What Is Chromising?
Chromising is a diffusion coating process that enriches the surface of metals with chromium.
Unlike spray or plating methods, chromising doesn’t deposit a layer it alters the surface composition itself. Through controlled high-temperature diffusion, chromium atoms penetrate the base metal, forming chromium-rich intermetallics that protect against carburisation, sulfidation, and oxidation in severe operating environments.
The resulting surface is metallurgically bonded, continuous, and stable under high thermal and mechanical stress. Chromised components perform reliably where traditional coatings or platings would crack, peel, or erode particularly in hydrogen, petrochemical, and turbine applications.
How the Process Works
Chromising typically uses a pack cementation process, similar in principle to aluminising. Components are enclosed in a sealed container filled with chromium powder, an activator (often a halide compound), and an inert filler. When heated in a controlled atmosphere, the activator reacts with the chromium to form gaseous species that diffuse into the metal surface.
Process parameters temperature, time, and gas activity are tuned to achieve the desired diffusion depth and chromium concentration. The final layer consists of stable intermetallics such as FeCr, NiCr, or Cr-carbide structures depending on the base alloy.
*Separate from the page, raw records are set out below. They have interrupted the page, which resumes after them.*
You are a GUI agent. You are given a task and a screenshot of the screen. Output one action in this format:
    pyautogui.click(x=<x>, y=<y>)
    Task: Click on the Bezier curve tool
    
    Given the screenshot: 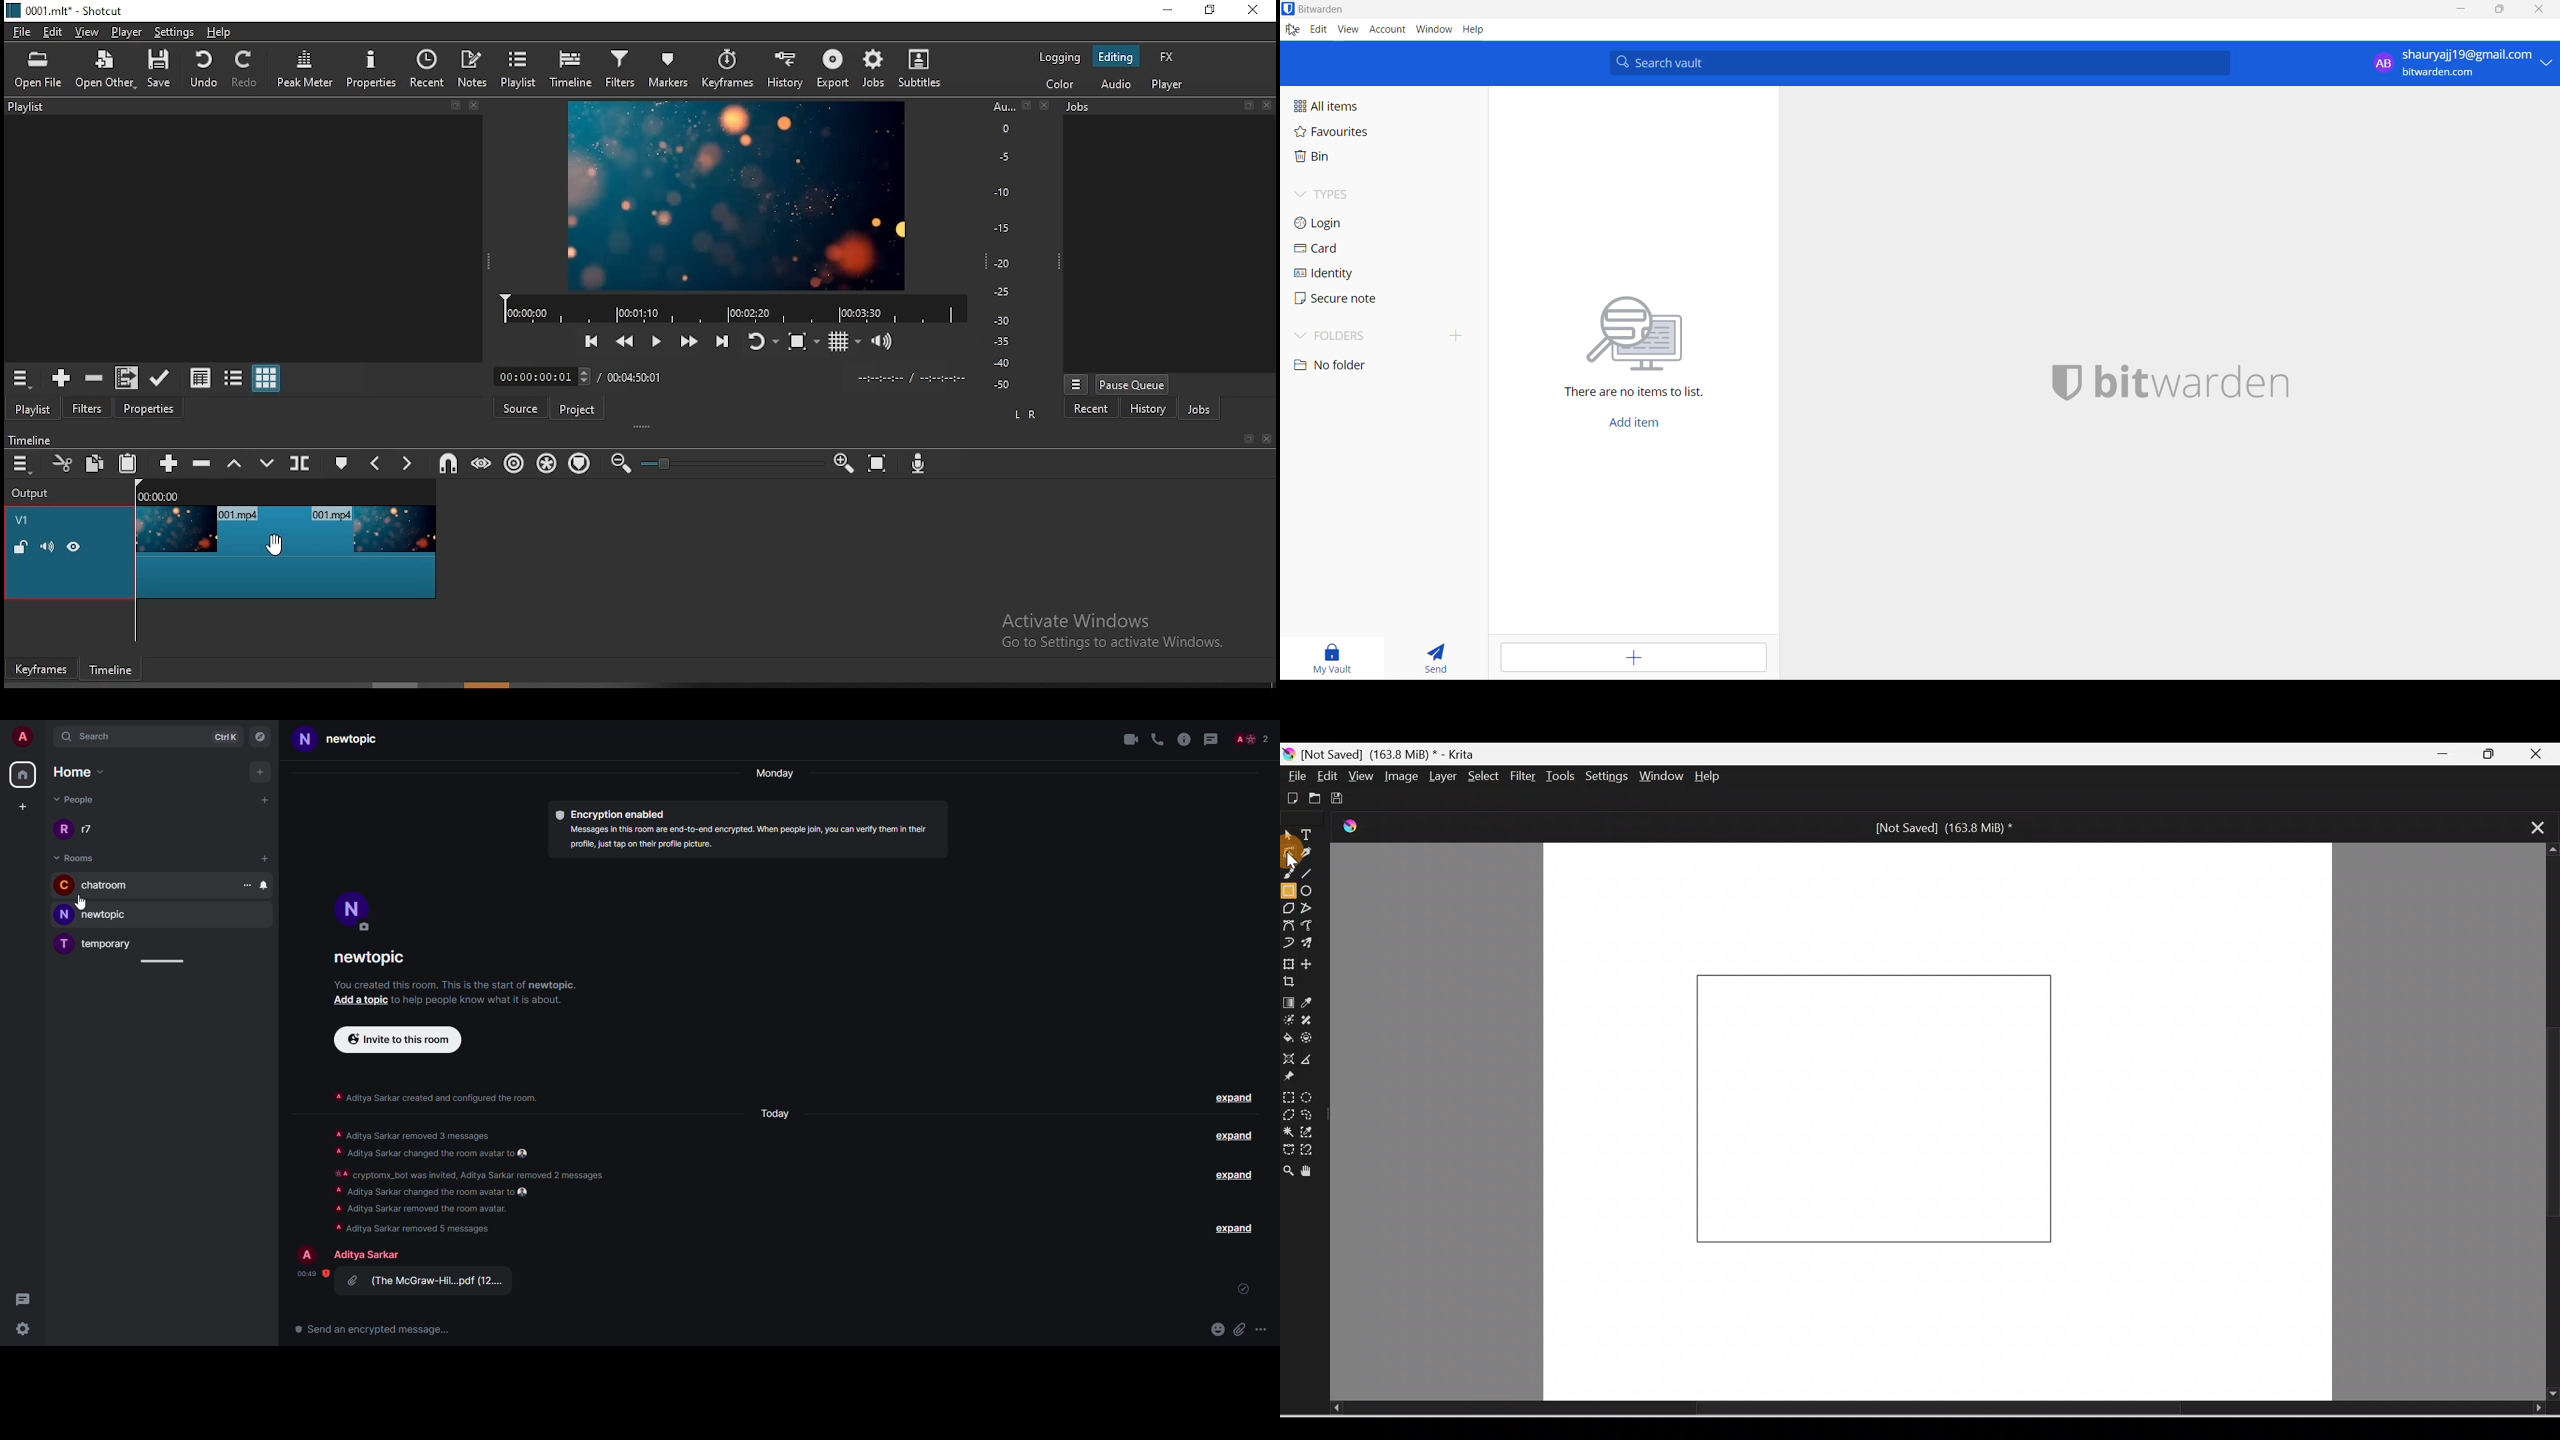 What is the action you would take?
    pyautogui.click(x=1289, y=925)
    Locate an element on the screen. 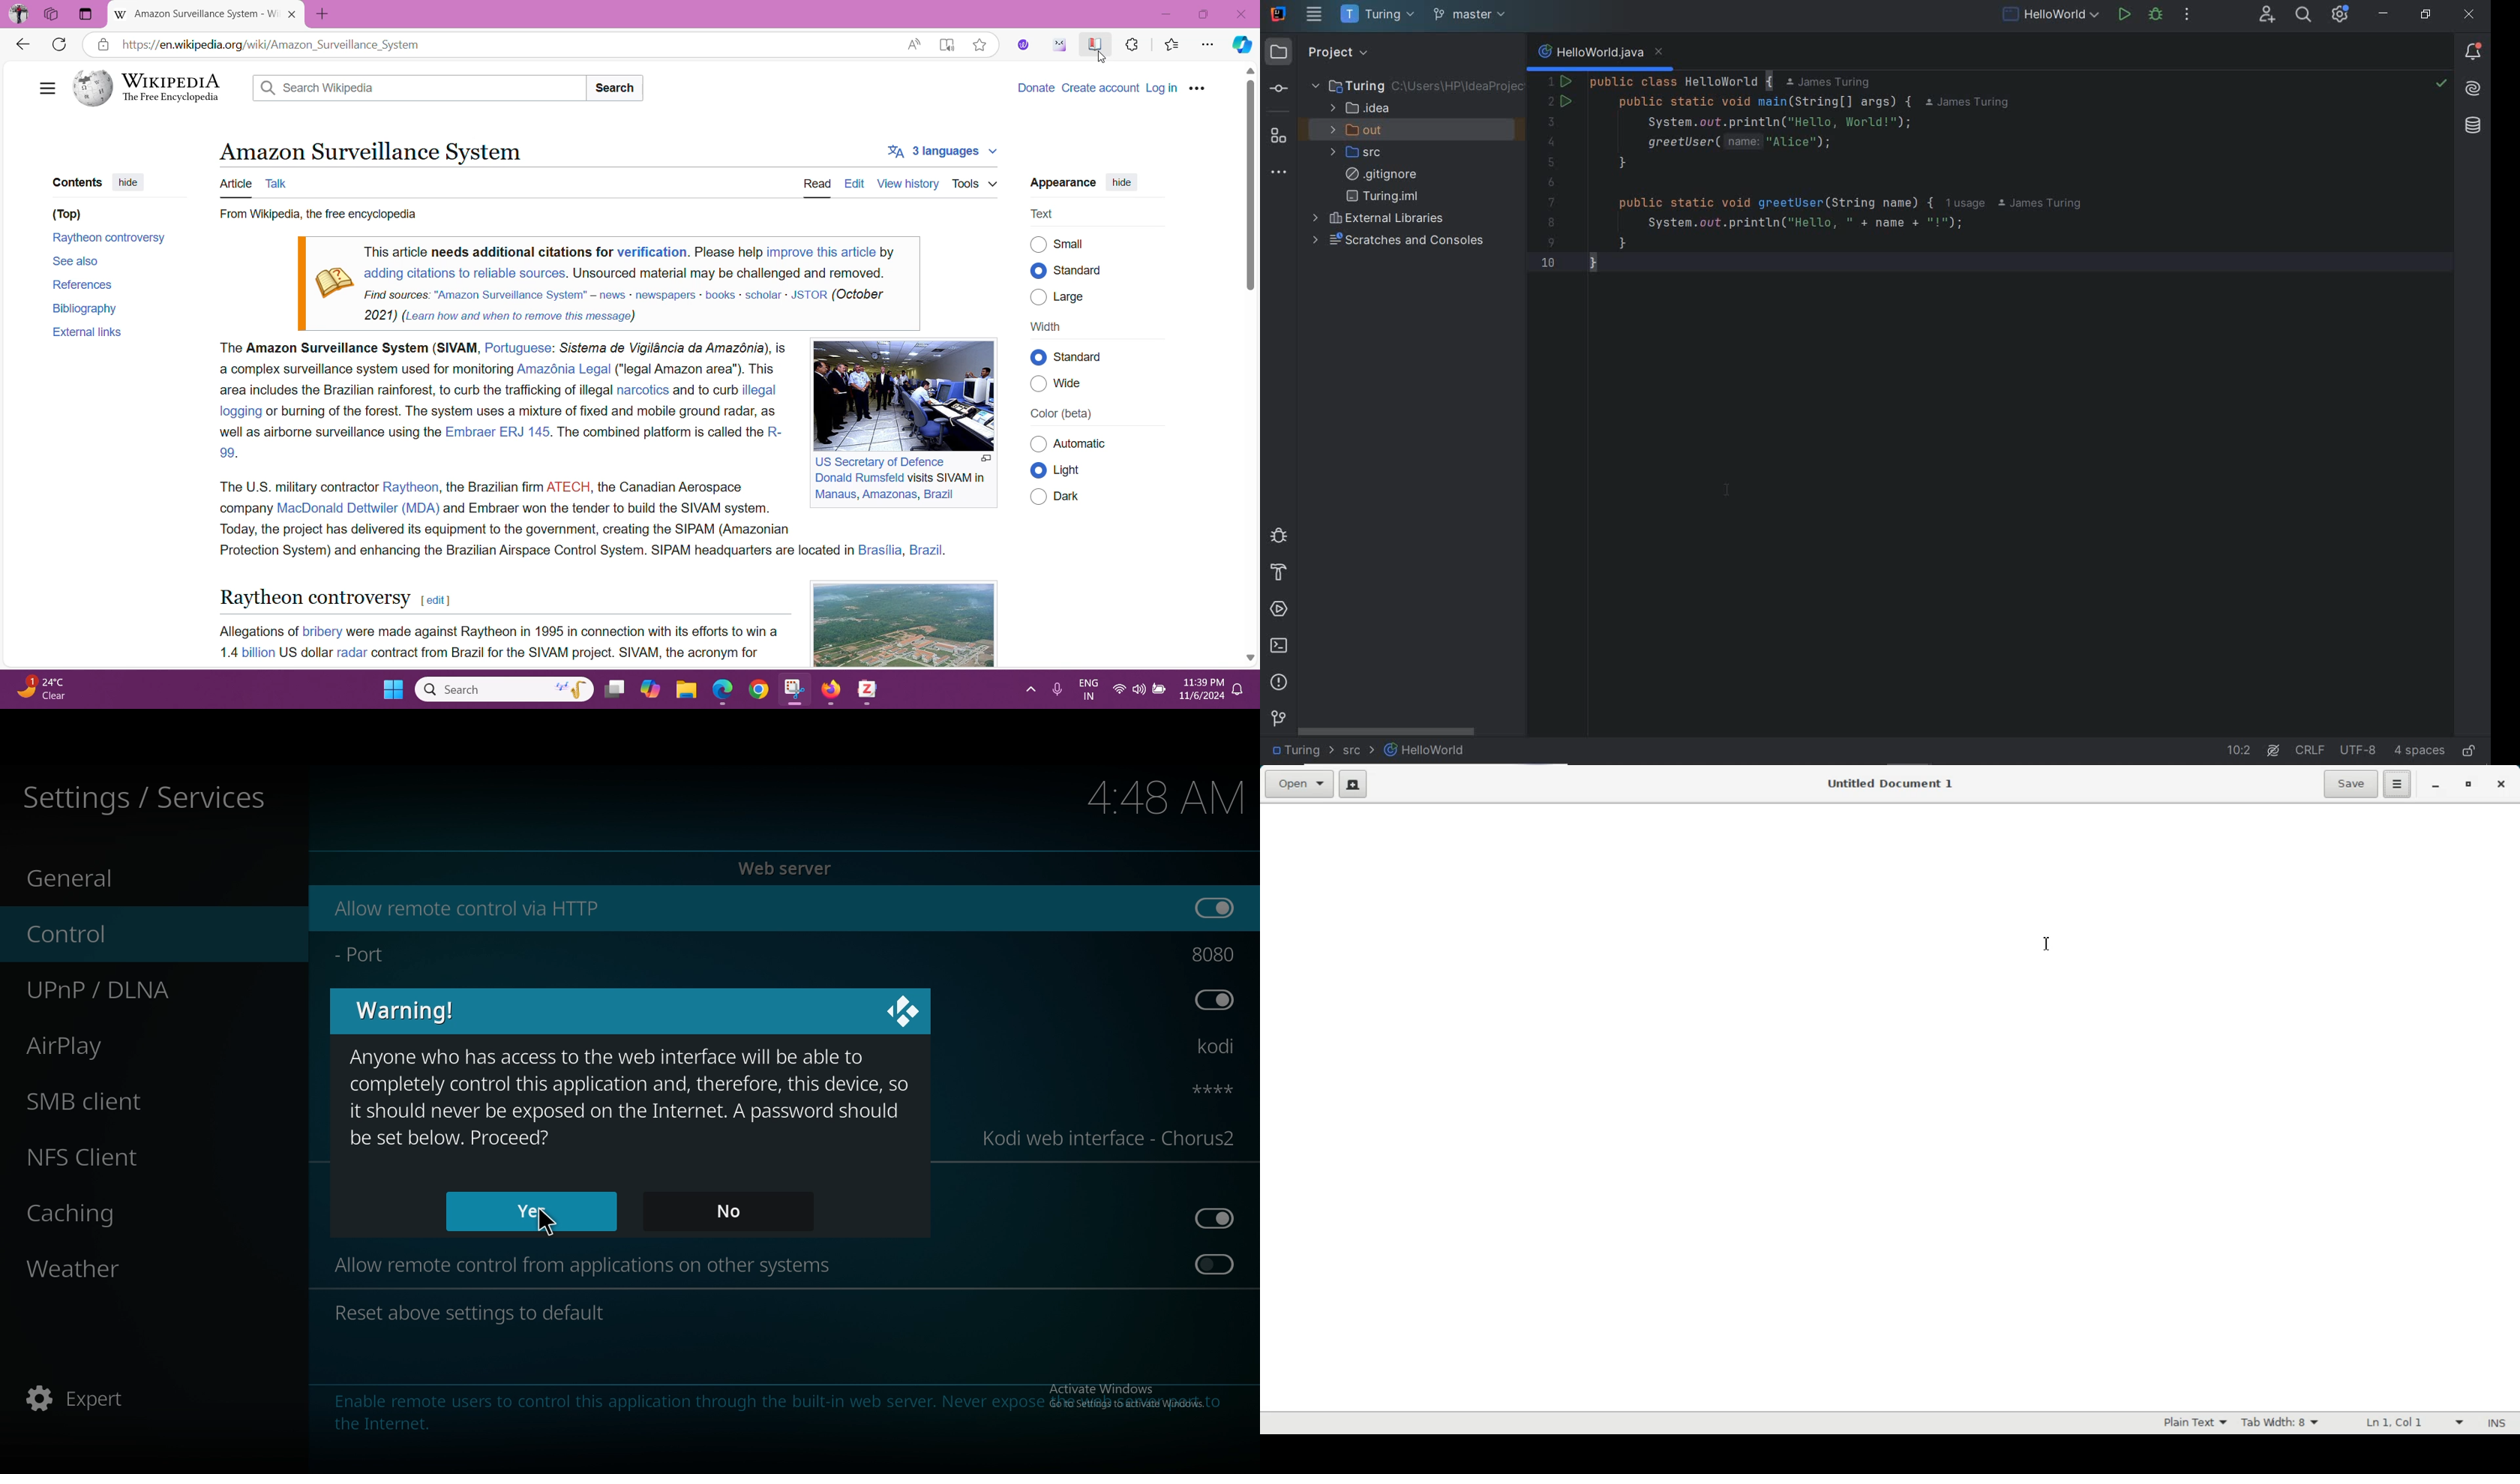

This graded surface zone provides high resistance to carburisation, sulfidation, oxidation, and metal dusting up to and beyond 1000°C, making chromising a critical solution for extreme service environments.
Applications and Performance
• Hydrogen and syngas reformers – protecting heat exchanger tubes and reformer coils from carbon and sulphur attack.
• Gas turbine and power generation components – enhancing oxidation and corrosion resistance of nickel- and cobalt-based alloys.
• Petrochemical reactors and process equipment – reducing metal dusting and sulphidation in high-carbon-activity gases.
• Aerospace and energy systems – improving hot corrosion resistance of superalloys in turbine and combustion environments.
Because chromising modifies the base metal’s surface composition, the coating maintains integrity even during thermal cycling, mechanical loading, and long-term service. The diffusion layer’s stability also allows subsequent machining, welding, or additional surface treatments without delamination.
Material Compatibility
Chromising is suitable for ferrous alloys, stainless steels, nickel-based alloys, and selected cobalt alloys. The process parameters are carefully adjusted to each substrate’s chemistry and geometry. The goal is to form a diffusion zone that enhances surface performance while preserving base-metal strength, ductility, and dimensional accuracy.
Why Choose Diffusion Alloys
Diffusion Alloys has been developing and applying chromising technology for over sixty years. Our coatings protect components in hydrogen reformers, power-generation systems, and aerospace engines across the world. Each project is designed from first principles based on alloy chemistry, service temperature, gas composition, and operational life requirements to deliver predictable, measurable protection.
Every chromised component is produced under rigorous quality control, with full traceability and repeatable results. That is why Diffusion Alloys’ coatings are trusted in sectors where failure is not an option.